Per la prima volta, da 25 anni a oggi, il terziario di mercato ha smesso di spingere Pil e occupazione. Dall’arrivo della pandemia perso quasi un milione e mezzo di posti di lavoro. Crollano i consumi nell’abbigliamento, nei trasporti, nel tempo libero, negli alberghi e nella ristorazione…
Il coronavirus ha colpito in modo trasversale l’intera società, sconvolgendo la vita quotidiana e colpendo in modo più o meno pesante tutti i settori produttivi ma in particolare quello che fino al febbraio del 2020 era diventato il fiore all’occhiello della nostra economia e che offriva il contributo più “pesante” al Pil e all’occupazione con quasi 3 milioni di nuovi posti di lavoro creati tra il 1995 e il 2019: il terziario di mercato.
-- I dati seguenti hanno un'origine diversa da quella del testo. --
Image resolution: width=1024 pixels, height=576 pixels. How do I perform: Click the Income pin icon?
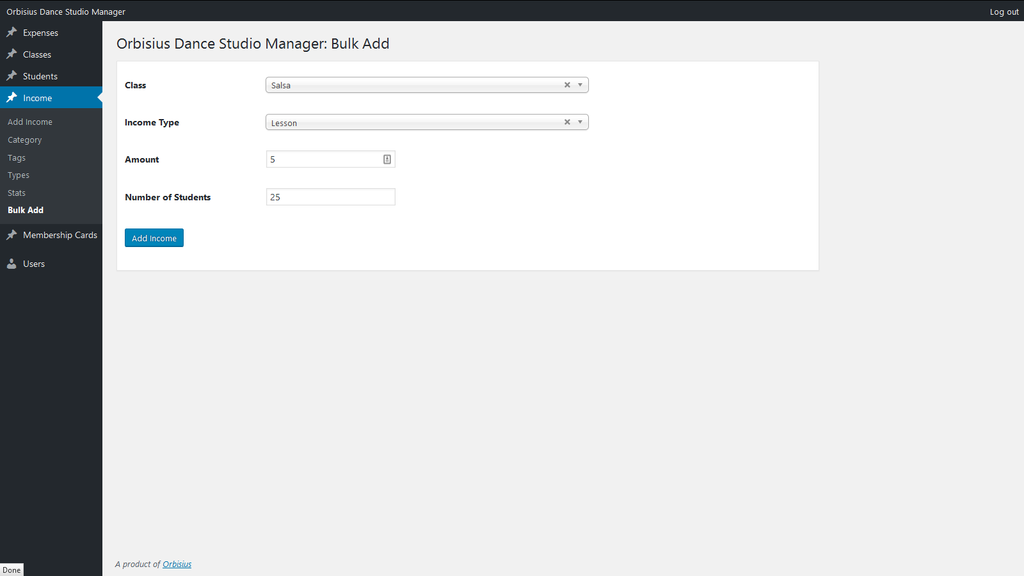12,98
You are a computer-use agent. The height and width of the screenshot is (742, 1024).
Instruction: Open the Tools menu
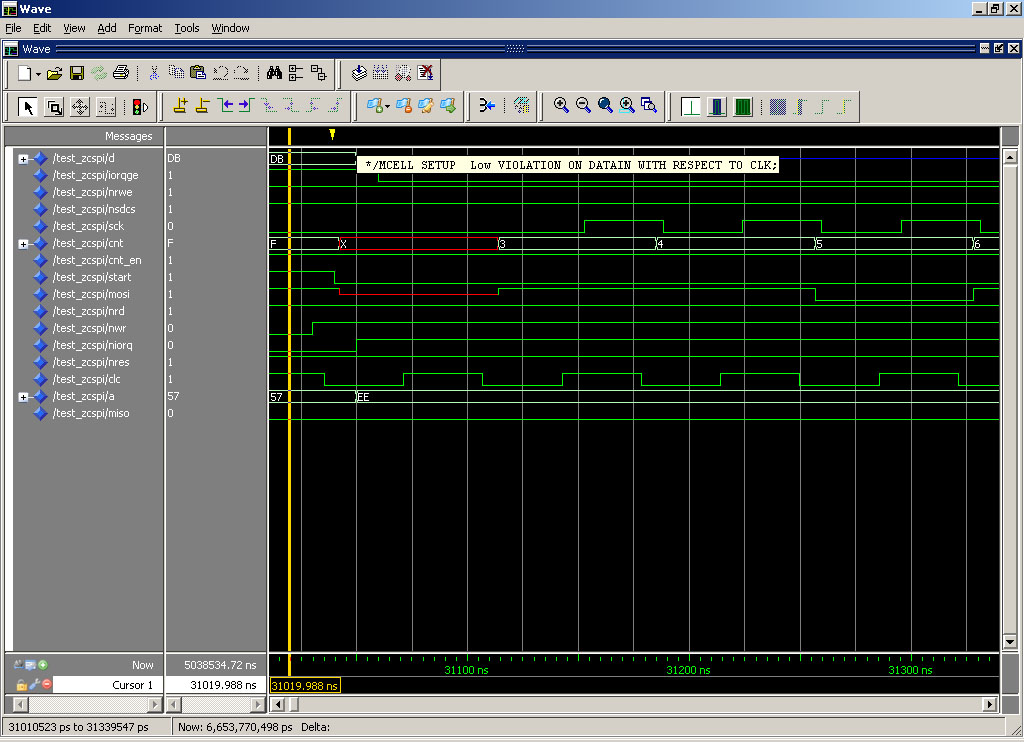[186, 28]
Quando parliamo di terziario di mercato, ci riferiamo ad una realtà che comprende un universo molto vario di attività: commercio, turismo, servizi di alloggio e ristorazione, traporti , attività artistiche, intrattenimento e divertimento. Per fotografare la crisi ci sono ovviamente i numeri che sono stati declinati nel rapporto dell’Ufficio Studi Confcommercio “La prima grande crisi del terziario di mercato” (documento pdf).
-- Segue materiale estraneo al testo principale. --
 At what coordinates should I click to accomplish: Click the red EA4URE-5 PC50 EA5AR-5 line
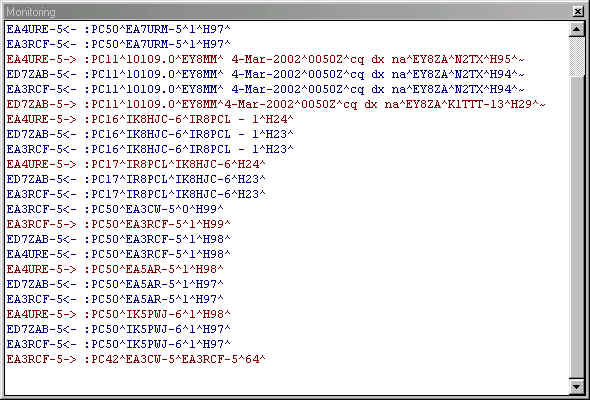pyautogui.click(x=115, y=269)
Per la prima volta, dopo venticinque anni di crescita ininterrotta, si riduce la quota di valore aggiunto di questo comparto (-9,6% rispetto al 2019) al cui interno i settori del commercio, del turismo, dei servizi e dei trasporti arrivano a perdere complessivamente il 13,2%; i maggiori cali nella filiera turistica (-40,1% per i servizi di alloggio e ristorazione), seguita dal settore delle attività artistiche, di intrattenimento e divertimento (-27%) e dai trasporti (-17,1%); ma gli effetti della pandemia hanno “impattato” in maniera consistente anche sui consumi con quasi 130 miliardi di spesa persa di cui l’83%, pari a circa 107 miliardi di euro, in soli quattro macro-settori: abbigliamento e calzature, trasporti, ricreazione, spettacoli e cultura e alberghi e pubblici esercizi. Cifre che si traducono in una perdita di un milione e mezzo di occupati.